Estratto:
Ci sono degli argomenti della storia medievale che si fissano dentro di noi e non ci abbandonano mai più: il feudalesimo, i comuni, le signorie, la lotta per le investiture ecc. però spesso sappiamo vagamente che cosa sono e come definirli. In questo articolo vi accompagnerò a scoprire il significato dell’espressione lotta per le investiture e a districarvi nel suo contesto storico.
Partiamo con una breve definizione: il conflitto che oppose papato e impero dall’ultimo quarto dell’XI secolo fino al Concordato di Worms del 1122, è questo bene o male quello che troviamo scritto sui dizionari, le enciclopedie ecc ma non rende, ovviamente, la complessità del fenomeno.
La prima domanda che dobbiamo porci è: cosa vuol dire investitura?
Gli ecclesiastici per prendere possesso della carica vescovile, potevano essere “investiti” di essa o dall’autorità pontificia oppure laica in quest’ultimo caso, spesso, era connessa con la concessione di un beneficio feudale. Si comprende bene che questa modalità togliesse molto potere alla Chiesa e aumentando, al contempo, l’ingerenza laica, soprattutto imperiale, in affari che il papato riteneva di sua esclusiva competenza. Inoltre questo sistema favoriva, non solo, la compravendita di cariche ecclesiastiche, nota come simonia, ma più in generale la corruzione nonché l’impossibilità di un effettivo controllo da parte dell’autorità pontificia.

L'esercizio:
Riprendi, per favore, il testo sulla lotta per le investiture e continualo dopo la frase che termina con «effettivo controllo da parte dell'autorità pontificia».

Dati grezzi:
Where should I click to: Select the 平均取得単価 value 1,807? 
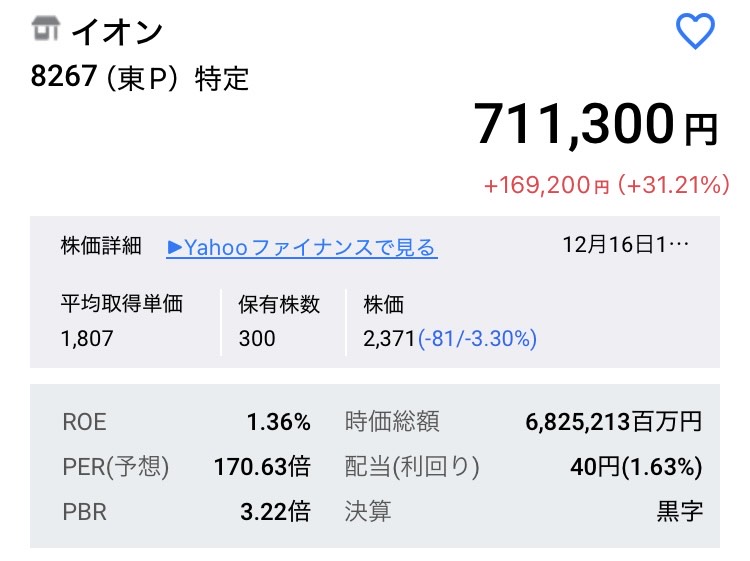[x=88, y=338]
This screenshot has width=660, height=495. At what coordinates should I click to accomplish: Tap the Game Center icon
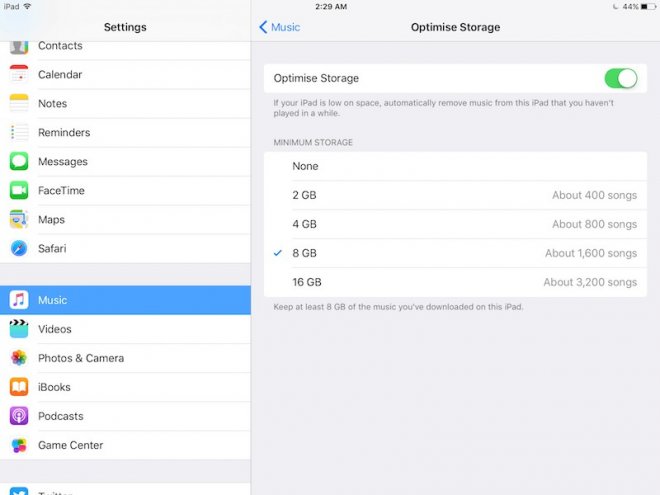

Soluzione dell'esercizio:
A questa situazione dobbiamo aggiungere la disastrosa immagine della Chiesa cattolica che si era creata, corrotta al massimo e lontana dalla vita cristiana. Ricordiamo che anche l’elezione del papa era appannaggio dei laici, per la precisione della nobiltà romana. Così nell’ XI secolo nasce un movimento di riforma, successivamente noto come riforma gregoriana da papa Gregorio VII, che aveva l’ambizione di rinnovare la Chiesa, riformare la vita religiosa, rendere migliore la moralità del clero e modificare i rapporti tra papato e impero. Quindi la lotta per le investiture è strettamente connessa con la cosiddetta riforma gregoriana sulla quale ci fermeremo un po’, ma che richiede un articolo a parte.
La riforma prese avvio dall’abbazia benedettina di Cluny, in Borgogna, a partire dal X secolo e si diffuse presso altri monasteri: coloro che lavoravano per rinnovare l’immagine della Chiesa erano quelli che avevano deciso di vivere lontano dal mondo. Questa esperienza di rinnovamento monastico nasce dal rifiuto del potere e della ricchezza e dall’esigenza di religiosità più vicina al modello della povertà evangelica. Inoltre le istanze di rinnovamento non riguardavano solo l’ambiente monastico, infatti, anche i laici portarono avanti queste richieste di un rinnovamento morale da parte dei clero domandando di partecipare più attivamente alla vita religiosa, nasce così, a Milano, quel movimento religioso noto come pataria.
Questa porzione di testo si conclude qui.